We measured the RBC fatty acid composition of cases admitted to the hospital for depression (n=150) and compared it to that of controls (n=161).
Cases and controls had similar ages, gender proportions, and body mass index (BMI) distributions, but there was a significant difference in racial/ethnic composition due to differences in recruitment sites. The unadjusted odds ratio for case status was 0.72 (95%CI; 0.55-0.95) for a 1%absolute increase in the omega-3 index. A multivariable logistic regression model was used to determine which fatty acids were useful in classifying cases and controls; BMI, age, gender, and race/ethnicity were forced into the model. Seven fatty acids were selected (DHA, myristic, stearic, oleic, trans linoleic, trans palmitoleic, and alpha-linolenic acids) to optimize the model fit to the data.

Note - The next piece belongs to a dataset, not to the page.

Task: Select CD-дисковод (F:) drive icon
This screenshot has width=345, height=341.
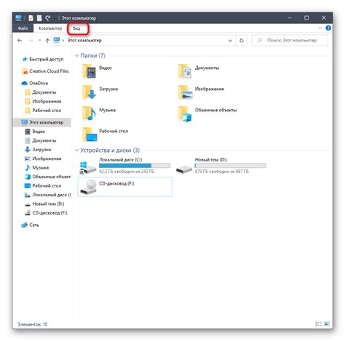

In the adjusted model, the odds ratio was 0.67 (95%CI; 0.49-0.93) for a 1 SD increase in DHA. Adding the seven fatty acid profile to the basic model increased the area under the ROC curve by 12.6%(7.5%-17.6%).
These findings support the hypothesis that adolescent depression is associated with a perturbed RBC fatty acid pattern which includes a reduced omega-3 index. Intervention studies with EPA and DHA should be conducted in this vulnerable population for which few, safe therapeutic options currently exist.